On Feb. 9, Poston performed the first such operation to occur at UMC. Fish wanted Poston to perform his surgery, but his decision to come to Tucson was also based on the reputation UMC gained in the aftermath of the Jan. 8 shooting rampage.
"It's 2,602 miles from my house to this medical center. I have no roots here or relatives. The only thing I knew about UMC was the tragedy," Fish said. "Seeing where he (Poston) was going, I had no qualms about waiting another three weeks."
Fish, a father of four and busy business owner, has a lot going on this year - one daughter is having a baby in July, and two more of his children will have weddings this summer.
"I knew I couldn't wait until the summer to get surgery. I couldn't walk up the stairs without getting out of breath," said Fish, who had suffered two heart attacks, the most recent one last fall.

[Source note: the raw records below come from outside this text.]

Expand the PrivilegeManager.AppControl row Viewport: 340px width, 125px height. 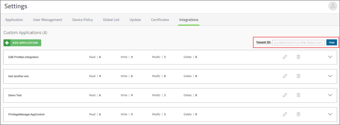click(330, 114)
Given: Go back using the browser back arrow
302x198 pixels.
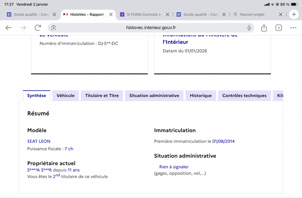Looking at the screenshot, I should click(9, 28).
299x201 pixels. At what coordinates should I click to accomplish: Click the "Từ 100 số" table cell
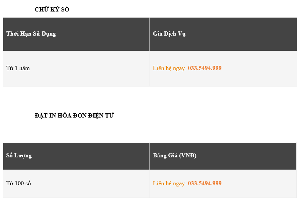[x=18, y=183]
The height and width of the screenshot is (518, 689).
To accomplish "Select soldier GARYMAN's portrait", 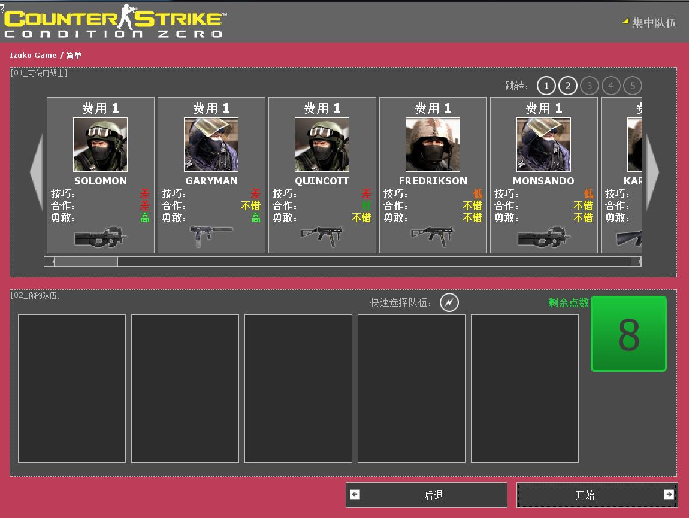I will tap(211, 144).
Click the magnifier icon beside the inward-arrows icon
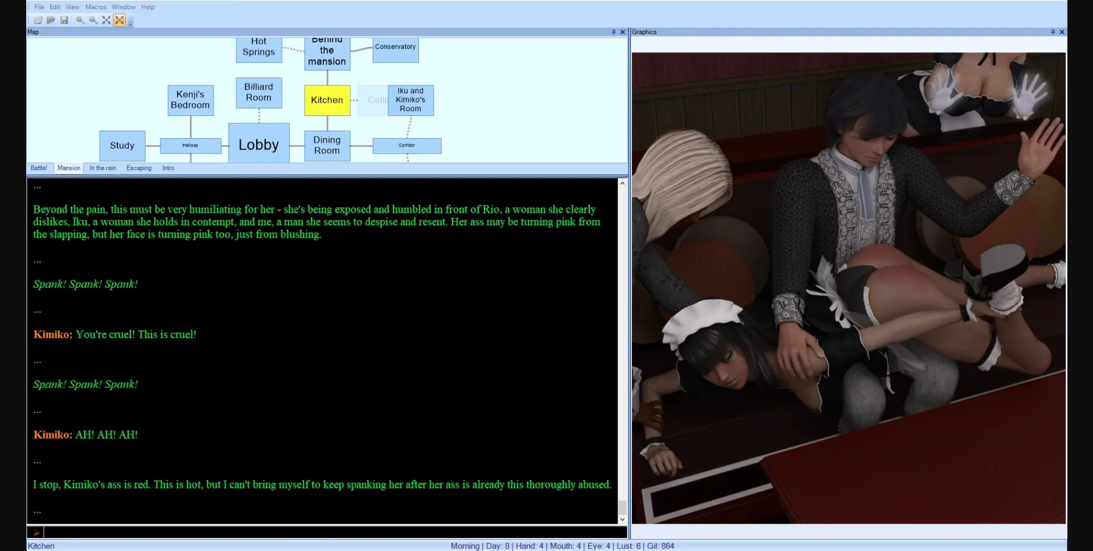 click(x=93, y=20)
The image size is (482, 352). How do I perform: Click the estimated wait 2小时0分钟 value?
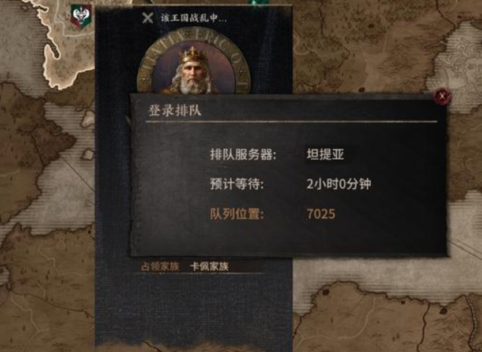coord(339,184)
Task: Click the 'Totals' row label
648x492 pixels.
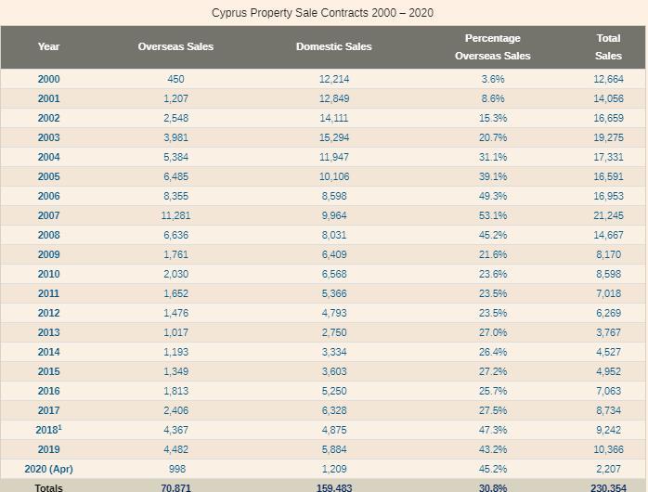Action: pos(48,486)
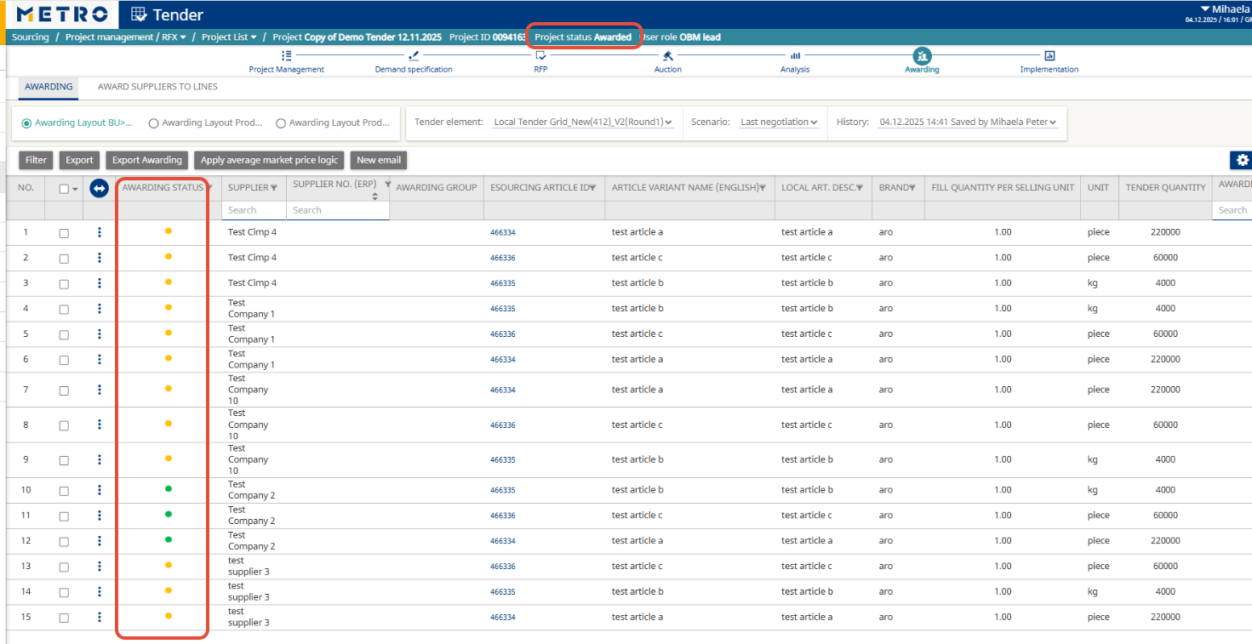The width and height of the screenshot is (1252, 644).
Task: Open the Implementation step icon
Action: point(1049,56)

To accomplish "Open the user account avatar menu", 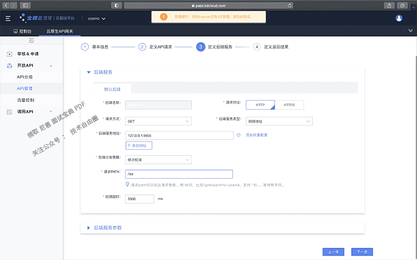I will 399,18.
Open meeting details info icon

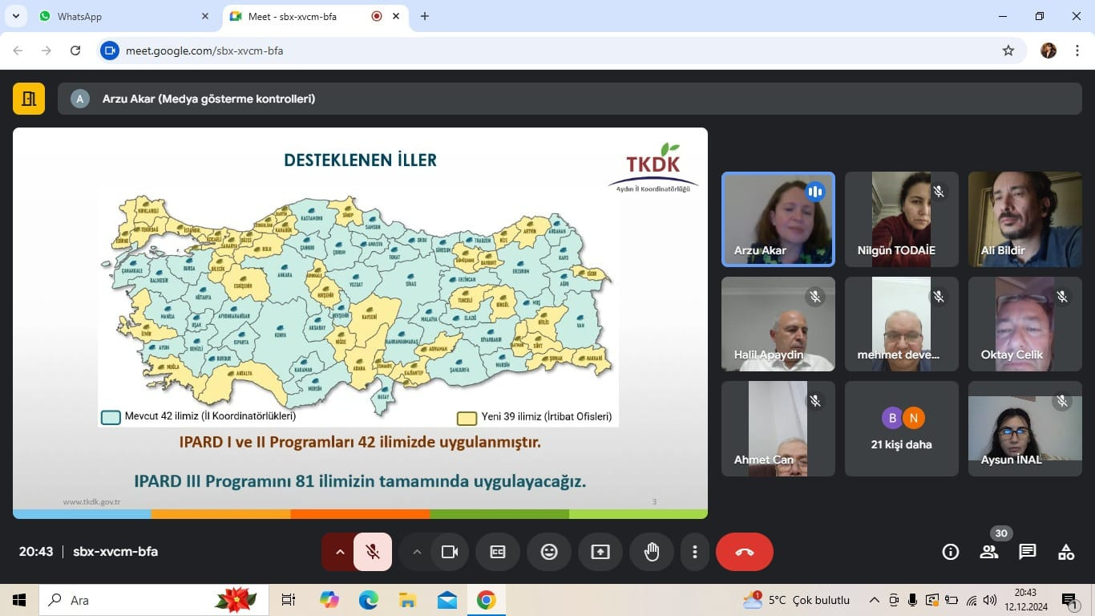[951, 552]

But he was fearful about the recovery time - his normally tough brother's experience with heart-bypass surgery was grueling. Just coughing required holding a pillow and brought tears to his brother's eyes, Fish said.
Fish's cardiologist in Rhode Island recommended Poston, who had been the chief of cardiac surgery at Boston Medical Center and Boston University and is one of about 15 doctors in the country who perform robot-assisted heart surgery.
But Poston left Boston in August to take a job as a cardiac surgeon at the University of Chicago Medical Center. Five months later he left for Tucson. Two moves in less than a year was a strain on his family, but the position in Tucson was the job he'd wanted all along, he said.
"Gruessner has a real vision for innovation, and knows how to support people that are trying to get that done," Poston said. "There's a team of people that believe in doing things cutting-edge. And that also has paid off because I now have done three robotic cases and it's clear that they get it. This fires them up. A lot of places you go, and you know, if a case is done differently they don't like it. It demoralizes them. You want to go to a place where it helps morale when you are doing things new and interesting."
Fish tracked Poston down in Chicago and scheduled his surgery for Jan. 19. But then Poston contacted Fish in early January to say he was moving again, this time to Tucson. He'd be leaving Chicago shortly after Fish's scheduled surgery date and didn't think that would work. He recommended a colleague in Maryland.
Poston said "he didn't want to operate on me and then leave two days later," Fish said. "That told me everything I needed to know. It wasn't about the almighty buck. If someone is that classy to think of me and not just do the operation and leave, I'll stick with him."
When Poston called to say he'd be leaving Chicago for Tucson, it was in the week following the Jan. 8 shootings. UMC had been in the national news, so Fish was already familiar with the hospital.
"How the community and the medical center handled that tragedy was just so phenomenal," Fish said. "It put me at ease about where I was going."
Fish had his surgery at 9 a.m. Feb. 9, and was released from the hospital Feb. 12.
On Wednesday he walked through UMC for his final appointment with little difficulty except for some shortness of breath.
He's flying home today. He has no bandages on his body, and his only scars are four small holes in his chest. His insurance paid for the surgery, and frequent-flier miles and Marriott points covered most of his travel costs.
"I was walking three hours after the surgery," said Fish, who stayed in a local hotel with his wife and mother-in-law. "I'll be able to do stuff in a month as opposed to three months. I'll be able to hold my first grandchild. ... I'm just enjoying the hell out of Tucson right now. I walked in that Park Place mall. I've been out by the pool in my bathing suit. ...
"It's not only that I've recovered a lot quicker, but I've got 10 percent of the pain."
Poston said he is excited not only about performing the robot-assisted surgeries in Tucson but also doing academic research to advance the method.
"Medical students take right to the electronic stuff. It's going to be phenomenal. It's another reason to keep an eye on this technology," he said.